Première surprise, les boulangeries. Le pain n’est pas très franchement différent, baguette et compagnie, mais comme la plupart des magasins d’outre-périphérique, elles ferment entre midi et deux. A la limite, cela ne relève pas d’une inégalité de traitement. Personne n’empêche les magasins d’ouvrir. En revanche, d’autres différences sont plus discutables. Ainsi, alors que les Parisiens (intra-muros) protestaient contre la suppression par la Poste de la deuxième tournée de courrier, je réalisais d’un coup qu’en banlieue, il n’y en avait qu’une, différence que je n’avais pas notée jusque là, en raison de mes horaires. Du coup cette question : qu’est-ce qui rendrait les Parisiens si différents au point de nécessiter deux distributions de courrier par jour ? Autre découverte. J’avais l’habitude à Paris de faire renouveler mon passeport dans la matinée. On arrive avec l’ancien, on s’assied le temps de lire son journal et quelques heures après, on repart avec le nouveau. Je me souviens d’une matinée à lire Libération à la mairie du 13ème, cela m’avait paru long, mais rien à voir avec les trois semaines annoncées par une fonctionnaire un peu revêche à la sous-préfecture de Nogent-sur-Marne, qui me renvoya sur la mairie de Fontenay : elle ne prenait que les urgences accompagnées d’un billet d’avion et d’une attestation pour déplacement professionnel. Il m’avait donc suffi de franchir le périphérique pour quitter une ville moderne aux services performants et me retrouver dans une zone sous-équipée et lente, où les démarches administratives prenaient une dimension digne du 19ème siècle. On pourrait continuer la liste, avec au tout premier rang citer la différence en terme de transports, taxis compris, entre la ville intra-muros et le reste de la ville, différence que l’on voit en terme d’infrastructure, mais aussi en terme de service. A ce titre, l’exemple de la Nuit de la Musique est caricatural car il montre bien que ce n’est pas qu’une question d’infrastructure : le service devient moins bon dès que l’on franchit le périphérique, normal, c’est la banlieue, pourtant la zone la plus peuplée de la métropole… Alors que l’on ne s’étonne pas si les Parisiens extra-muros, ces banlieusards incorrigibles s’accrochent désespérément au volant de leur voiture !
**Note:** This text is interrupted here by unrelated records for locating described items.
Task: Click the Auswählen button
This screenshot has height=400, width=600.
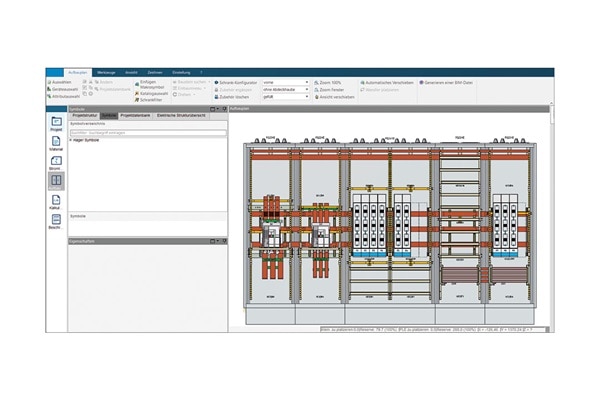Action: [x=59, y=82]
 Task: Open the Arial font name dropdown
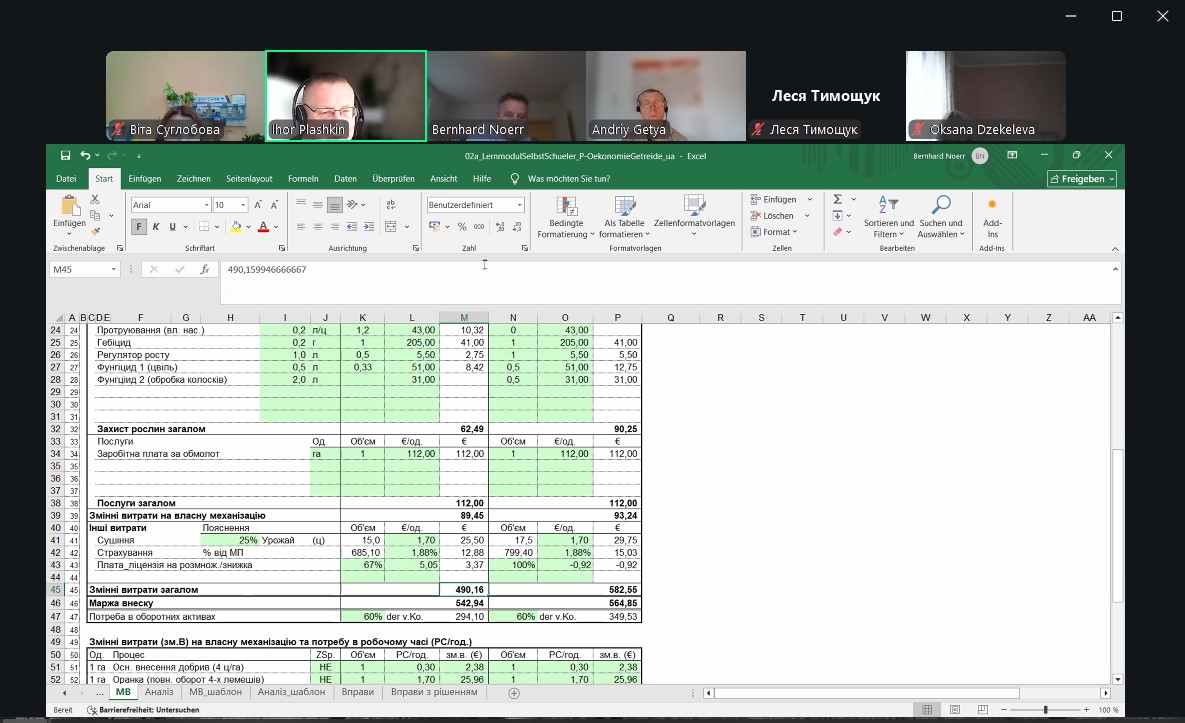click(206, 205)
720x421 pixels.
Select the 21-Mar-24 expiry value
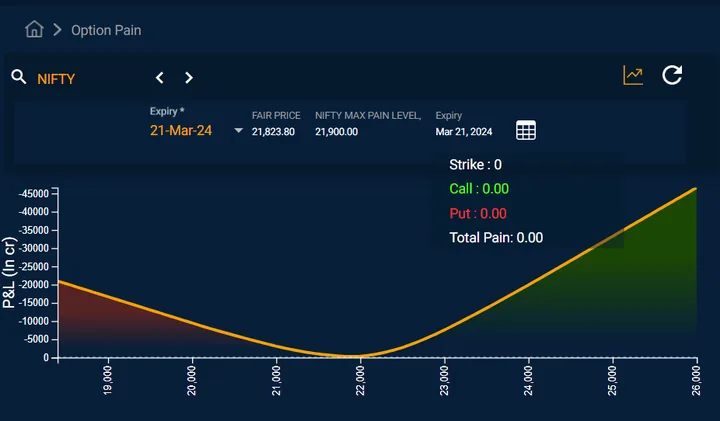(x=181, y=130)
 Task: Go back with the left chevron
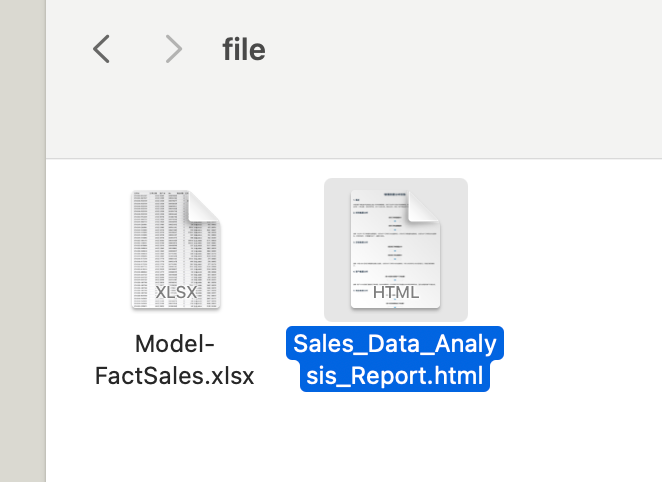click(101, 49)
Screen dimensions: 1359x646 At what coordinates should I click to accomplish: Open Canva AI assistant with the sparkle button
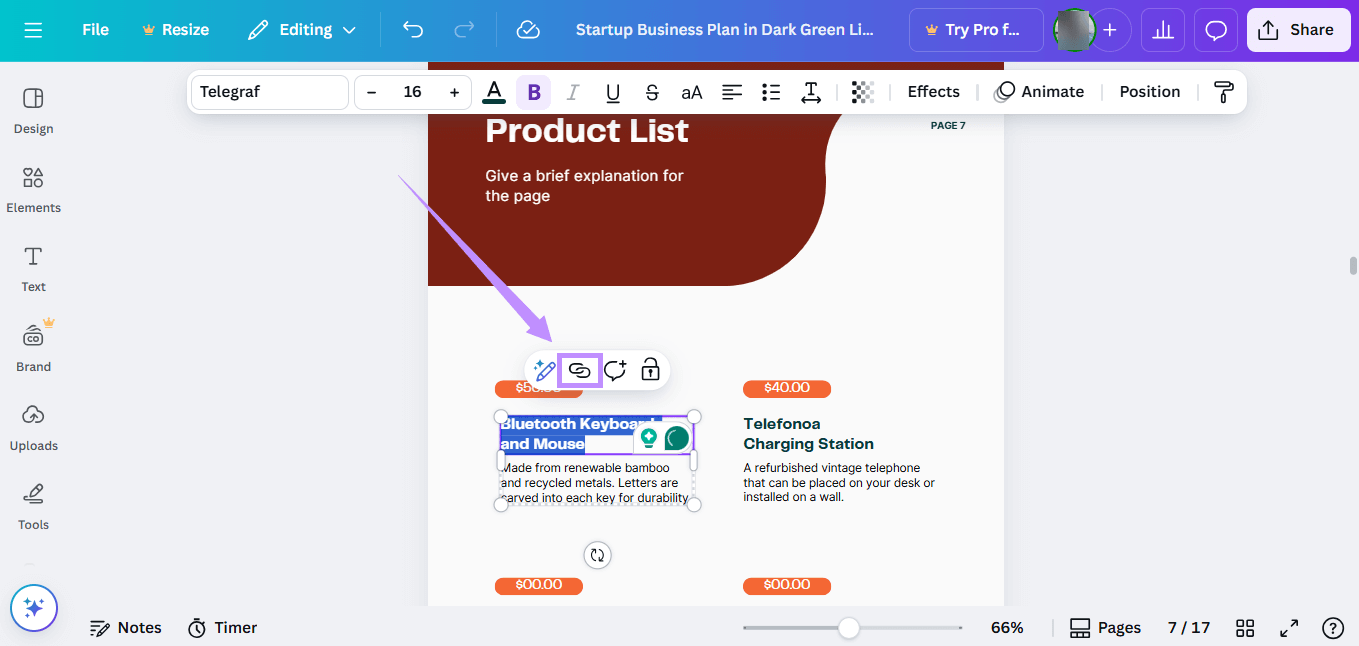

Pourquoi cette différence ? A quoi est due cette hiérarchisation entre Parisiens ? Si je reprends mon passage du périph en 1997, je me sentais toujours aussi Parisien, et seul mon domicile n’était plus le même. Je continuais à travailler dans le 8ème arrondissement, je n’avais rien changé à mes habitudes, je fréquentais les mêmes quartiers du centre, je ne portais pas de sabots, mais toujours le même costume pour aller travailler ! J’avais juste ajouté un nouveau quartier, à mes anciens lieux de vie. Ma ville était devenue un peu plus grande. Mais le découpage administratif qui hiérarchise les habitants de la même métropole est incontournable. D’où une question, quelle est la légitimité de cette différence de traitement ? Et que l’on ne parle pas de coût, une des mauvaises surprises lorsque l’on sort des 20 arrondissements, est en général le choc de la différence de niveau pour les impôts locaux !

Alors les Parisiens d’immondes privilégiés ? Immonde est certainement de trop, mais d’une certaine façon des privilégiés, si ce n’est que la plupart ne s’en rendent pas comptent ou préfère l’oublier, en particulier ceux qui ont déjà franchi le périphérique dans un sens pour venir s’installer dans les 20 arrondissements de la « ville lumière ». Une nouvelle fois, la résolution des défis de la Ville, ne pourront pour l’agglomération parisienne être résolus de façon cohérente qu’à travers la mise en place d’un Grand-Paris, aux institutions démocratiques, dirigé de façon cohérente et globale et surtout donnant à tous ses habitants les mêmes services et les mêmes droits et devoirs.